Here in Oz, we had our own action-packed year.

Who can ever forget the nail-biting drama surrounding the government’s struggle to enact a backpacker tax of 15%? OK, maybe that doesn’t stack up with impeachments, geopolitical rifts, and murderous heads of state. But all of these events — and thousands more across the world — had an impact on global stock markets.

You probably remember this:



chart image

Source: Yahoo Finance
Click to enlarge


That was the ASX 200 from opening day on 4 January 2016 through to 20 January 2016. The index fell all the way to 4841 points.

At time of writing the ASX 200 is trading at 5805 points. That’s higher than at any time in 2016, and up an impressive 20% from the low on 20 January 2016. Year to date, though, it’s only up about 1.2% in 2017.

These kinds of moves are what make our editors’ jobs so challenging…and exciting. And in the Report Card that follows, you’ll see just how well they did for their subscribers last year.

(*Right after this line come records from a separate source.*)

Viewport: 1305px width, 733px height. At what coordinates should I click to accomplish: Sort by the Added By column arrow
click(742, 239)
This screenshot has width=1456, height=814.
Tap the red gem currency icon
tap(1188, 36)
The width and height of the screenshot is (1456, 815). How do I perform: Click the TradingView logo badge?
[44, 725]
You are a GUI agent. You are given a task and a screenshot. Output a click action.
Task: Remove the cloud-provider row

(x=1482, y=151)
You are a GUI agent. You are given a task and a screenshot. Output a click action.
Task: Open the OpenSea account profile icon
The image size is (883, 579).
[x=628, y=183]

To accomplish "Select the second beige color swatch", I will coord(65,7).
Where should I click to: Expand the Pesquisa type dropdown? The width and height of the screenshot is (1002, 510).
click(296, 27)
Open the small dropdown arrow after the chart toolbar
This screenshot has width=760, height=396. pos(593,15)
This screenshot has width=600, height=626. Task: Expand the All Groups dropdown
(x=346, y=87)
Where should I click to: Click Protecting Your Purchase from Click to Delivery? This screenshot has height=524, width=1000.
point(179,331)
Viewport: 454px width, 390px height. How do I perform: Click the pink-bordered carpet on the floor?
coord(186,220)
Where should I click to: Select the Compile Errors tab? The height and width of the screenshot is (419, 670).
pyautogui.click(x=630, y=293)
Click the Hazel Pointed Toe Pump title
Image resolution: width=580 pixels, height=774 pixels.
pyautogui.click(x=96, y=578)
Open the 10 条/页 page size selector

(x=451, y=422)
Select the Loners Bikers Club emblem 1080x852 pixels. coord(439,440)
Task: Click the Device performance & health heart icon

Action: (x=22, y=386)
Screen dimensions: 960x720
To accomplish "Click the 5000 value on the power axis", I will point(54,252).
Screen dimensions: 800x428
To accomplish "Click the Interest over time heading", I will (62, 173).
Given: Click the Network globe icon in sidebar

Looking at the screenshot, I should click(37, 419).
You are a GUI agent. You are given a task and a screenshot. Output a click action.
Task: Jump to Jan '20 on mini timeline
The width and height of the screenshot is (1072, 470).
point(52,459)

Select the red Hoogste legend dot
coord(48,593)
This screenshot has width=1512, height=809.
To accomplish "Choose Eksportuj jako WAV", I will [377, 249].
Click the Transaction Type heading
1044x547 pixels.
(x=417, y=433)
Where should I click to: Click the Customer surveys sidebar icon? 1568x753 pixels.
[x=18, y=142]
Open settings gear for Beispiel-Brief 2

But first, a look at the markets.

Markets

Overnight, the Dow Jones Industrial Average closed up by 92.25 points, or 0.45%.

The S&P 500 gained 9.33 points, or 0.40%.

In Europe, the Euro Stoxx 50 index ended the day 3.66 points higher, for a 0.11% gain. Meanwhile, the FTSE 100 lost 0.14% and Germany’s DAX index was down 0.02%.

In Asian markets, Japan’s Nikkei 225 is up 208.30 points, or 1.08%. China’s CSI 300 is up 0.25%.

In Australia, the S&P/ASX 200 is up 52.80 points, or 0.92%.

On the commodities markets, West Texas Intermediate crude oil is trading for US$52.85 per barrel. Brent crude is US$55.65 per barrel.

Gold is trading for US$1,225.52 (AU$1,597.83) per troy ounce. Silver is US$17.89 (AU$23.33) per troy ounce.

The Aussie dollar is worth 76.70 US cents.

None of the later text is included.